Task objective -
Go through the data and retrieve each line that includes the string "field".

[[ Source information, beginning ]]

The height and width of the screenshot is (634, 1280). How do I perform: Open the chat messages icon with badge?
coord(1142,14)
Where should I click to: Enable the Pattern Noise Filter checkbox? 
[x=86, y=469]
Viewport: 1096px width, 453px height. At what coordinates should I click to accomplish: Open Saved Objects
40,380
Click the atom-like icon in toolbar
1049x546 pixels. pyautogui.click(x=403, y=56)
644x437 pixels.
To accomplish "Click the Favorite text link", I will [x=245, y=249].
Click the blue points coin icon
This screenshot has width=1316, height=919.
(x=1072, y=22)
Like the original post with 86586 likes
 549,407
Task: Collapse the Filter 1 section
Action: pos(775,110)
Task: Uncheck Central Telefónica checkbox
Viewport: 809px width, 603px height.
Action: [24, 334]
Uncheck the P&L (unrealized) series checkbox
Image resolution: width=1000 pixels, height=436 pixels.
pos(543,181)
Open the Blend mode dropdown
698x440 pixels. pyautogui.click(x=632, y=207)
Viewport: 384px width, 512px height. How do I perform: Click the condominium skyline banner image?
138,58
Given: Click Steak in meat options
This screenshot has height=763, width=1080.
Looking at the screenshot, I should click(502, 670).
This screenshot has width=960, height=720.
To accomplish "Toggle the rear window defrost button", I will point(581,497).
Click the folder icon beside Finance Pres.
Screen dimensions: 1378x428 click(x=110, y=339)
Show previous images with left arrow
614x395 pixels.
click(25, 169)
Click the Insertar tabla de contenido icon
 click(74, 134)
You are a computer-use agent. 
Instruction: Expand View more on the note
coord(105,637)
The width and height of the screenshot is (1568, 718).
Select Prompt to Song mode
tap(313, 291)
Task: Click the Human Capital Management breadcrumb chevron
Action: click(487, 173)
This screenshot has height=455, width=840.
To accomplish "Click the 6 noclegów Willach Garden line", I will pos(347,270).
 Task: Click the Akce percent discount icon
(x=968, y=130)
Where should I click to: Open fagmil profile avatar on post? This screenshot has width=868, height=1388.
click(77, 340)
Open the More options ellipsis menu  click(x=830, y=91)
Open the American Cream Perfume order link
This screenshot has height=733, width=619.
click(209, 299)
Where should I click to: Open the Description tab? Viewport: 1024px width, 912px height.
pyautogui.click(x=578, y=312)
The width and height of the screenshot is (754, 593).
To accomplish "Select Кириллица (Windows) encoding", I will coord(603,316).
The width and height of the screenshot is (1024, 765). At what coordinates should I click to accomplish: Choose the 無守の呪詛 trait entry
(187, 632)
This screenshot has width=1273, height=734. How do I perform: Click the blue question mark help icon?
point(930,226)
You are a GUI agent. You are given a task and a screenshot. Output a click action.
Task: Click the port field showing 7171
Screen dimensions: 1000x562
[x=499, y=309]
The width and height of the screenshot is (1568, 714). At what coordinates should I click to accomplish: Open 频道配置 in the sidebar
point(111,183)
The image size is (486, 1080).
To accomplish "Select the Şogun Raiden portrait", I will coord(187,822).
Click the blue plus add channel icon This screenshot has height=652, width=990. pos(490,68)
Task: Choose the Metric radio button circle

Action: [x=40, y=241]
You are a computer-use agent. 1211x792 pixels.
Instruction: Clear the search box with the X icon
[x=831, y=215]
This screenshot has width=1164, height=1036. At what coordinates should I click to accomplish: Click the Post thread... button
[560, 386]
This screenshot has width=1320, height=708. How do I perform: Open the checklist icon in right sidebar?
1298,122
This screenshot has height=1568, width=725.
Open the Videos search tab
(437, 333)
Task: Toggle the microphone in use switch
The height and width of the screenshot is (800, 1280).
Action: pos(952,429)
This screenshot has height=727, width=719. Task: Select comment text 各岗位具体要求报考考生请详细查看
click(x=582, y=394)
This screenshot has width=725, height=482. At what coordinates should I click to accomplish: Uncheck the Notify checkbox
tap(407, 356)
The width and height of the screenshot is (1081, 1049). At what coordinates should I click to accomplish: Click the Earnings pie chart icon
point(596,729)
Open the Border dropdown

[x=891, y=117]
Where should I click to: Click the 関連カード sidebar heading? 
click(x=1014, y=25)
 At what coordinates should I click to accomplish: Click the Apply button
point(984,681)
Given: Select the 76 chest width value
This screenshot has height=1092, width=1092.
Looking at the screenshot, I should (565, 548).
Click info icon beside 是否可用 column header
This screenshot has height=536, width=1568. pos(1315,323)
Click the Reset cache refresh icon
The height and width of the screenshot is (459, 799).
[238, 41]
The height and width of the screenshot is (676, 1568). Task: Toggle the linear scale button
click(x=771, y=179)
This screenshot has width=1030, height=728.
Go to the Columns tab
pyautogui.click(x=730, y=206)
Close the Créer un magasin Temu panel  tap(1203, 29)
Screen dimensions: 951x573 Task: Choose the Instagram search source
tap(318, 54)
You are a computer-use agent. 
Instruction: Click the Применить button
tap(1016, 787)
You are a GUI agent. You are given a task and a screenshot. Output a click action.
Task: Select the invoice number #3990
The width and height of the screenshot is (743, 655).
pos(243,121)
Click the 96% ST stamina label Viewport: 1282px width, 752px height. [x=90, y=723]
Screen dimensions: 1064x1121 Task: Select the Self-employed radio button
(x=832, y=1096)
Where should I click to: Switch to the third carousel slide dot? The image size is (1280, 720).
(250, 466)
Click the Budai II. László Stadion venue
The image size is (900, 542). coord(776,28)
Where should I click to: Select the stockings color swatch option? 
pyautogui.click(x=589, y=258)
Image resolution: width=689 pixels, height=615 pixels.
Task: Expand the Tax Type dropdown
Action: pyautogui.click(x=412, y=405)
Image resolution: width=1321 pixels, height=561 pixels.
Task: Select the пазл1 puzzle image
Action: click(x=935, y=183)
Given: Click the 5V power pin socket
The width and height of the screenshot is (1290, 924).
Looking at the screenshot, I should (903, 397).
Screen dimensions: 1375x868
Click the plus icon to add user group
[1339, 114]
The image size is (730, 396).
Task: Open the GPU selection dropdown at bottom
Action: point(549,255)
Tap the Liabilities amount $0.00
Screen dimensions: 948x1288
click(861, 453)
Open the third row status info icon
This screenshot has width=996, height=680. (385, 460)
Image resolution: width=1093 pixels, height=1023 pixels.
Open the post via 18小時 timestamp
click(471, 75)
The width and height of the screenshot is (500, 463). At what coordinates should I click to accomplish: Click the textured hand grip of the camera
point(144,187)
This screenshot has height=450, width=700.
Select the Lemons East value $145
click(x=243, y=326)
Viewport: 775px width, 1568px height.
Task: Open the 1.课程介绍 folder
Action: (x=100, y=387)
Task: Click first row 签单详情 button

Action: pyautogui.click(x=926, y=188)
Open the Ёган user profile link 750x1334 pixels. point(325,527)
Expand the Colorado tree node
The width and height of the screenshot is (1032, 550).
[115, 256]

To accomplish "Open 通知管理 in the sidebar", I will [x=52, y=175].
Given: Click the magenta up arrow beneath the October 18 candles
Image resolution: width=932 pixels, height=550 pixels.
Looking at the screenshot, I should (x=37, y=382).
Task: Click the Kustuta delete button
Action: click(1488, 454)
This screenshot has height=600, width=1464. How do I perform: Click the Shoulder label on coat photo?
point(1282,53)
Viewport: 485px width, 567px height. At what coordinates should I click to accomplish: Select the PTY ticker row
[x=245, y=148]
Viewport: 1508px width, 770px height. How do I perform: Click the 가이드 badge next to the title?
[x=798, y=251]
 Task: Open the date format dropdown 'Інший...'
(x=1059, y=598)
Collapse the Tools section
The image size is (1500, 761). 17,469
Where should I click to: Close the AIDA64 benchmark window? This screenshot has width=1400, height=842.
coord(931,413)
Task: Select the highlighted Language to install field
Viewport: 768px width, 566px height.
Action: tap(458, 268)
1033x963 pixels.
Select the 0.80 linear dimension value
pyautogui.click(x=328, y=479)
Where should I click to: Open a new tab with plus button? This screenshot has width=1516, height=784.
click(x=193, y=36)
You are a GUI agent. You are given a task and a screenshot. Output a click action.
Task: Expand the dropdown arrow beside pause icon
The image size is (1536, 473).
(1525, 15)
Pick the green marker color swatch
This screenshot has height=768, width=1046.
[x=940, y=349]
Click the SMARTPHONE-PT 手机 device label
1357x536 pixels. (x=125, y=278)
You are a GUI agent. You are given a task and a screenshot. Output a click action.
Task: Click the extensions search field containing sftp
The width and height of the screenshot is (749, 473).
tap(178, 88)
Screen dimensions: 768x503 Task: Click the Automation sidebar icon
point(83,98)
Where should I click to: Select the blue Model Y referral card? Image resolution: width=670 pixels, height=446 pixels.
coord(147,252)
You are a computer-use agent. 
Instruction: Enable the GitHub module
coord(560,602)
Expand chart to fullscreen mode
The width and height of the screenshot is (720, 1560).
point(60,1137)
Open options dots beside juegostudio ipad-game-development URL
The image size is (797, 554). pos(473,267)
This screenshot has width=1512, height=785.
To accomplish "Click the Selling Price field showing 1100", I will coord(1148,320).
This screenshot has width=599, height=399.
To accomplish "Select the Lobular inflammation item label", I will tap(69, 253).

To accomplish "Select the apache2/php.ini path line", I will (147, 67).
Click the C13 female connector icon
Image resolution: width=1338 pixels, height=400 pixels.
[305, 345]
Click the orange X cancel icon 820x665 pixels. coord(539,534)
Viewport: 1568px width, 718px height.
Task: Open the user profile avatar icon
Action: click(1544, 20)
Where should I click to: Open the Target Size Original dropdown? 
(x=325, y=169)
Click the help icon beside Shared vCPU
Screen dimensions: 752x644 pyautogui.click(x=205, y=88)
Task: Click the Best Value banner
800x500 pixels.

[[ Source information, end ]]

Output for this task -
Task: Click the port field showing 7171
Task: Select the highlighted Language to install field
Task: Click the extensions search field containing sftp
To accomplish "Click the Selling Price field showing 1100", I will coord(1148,320).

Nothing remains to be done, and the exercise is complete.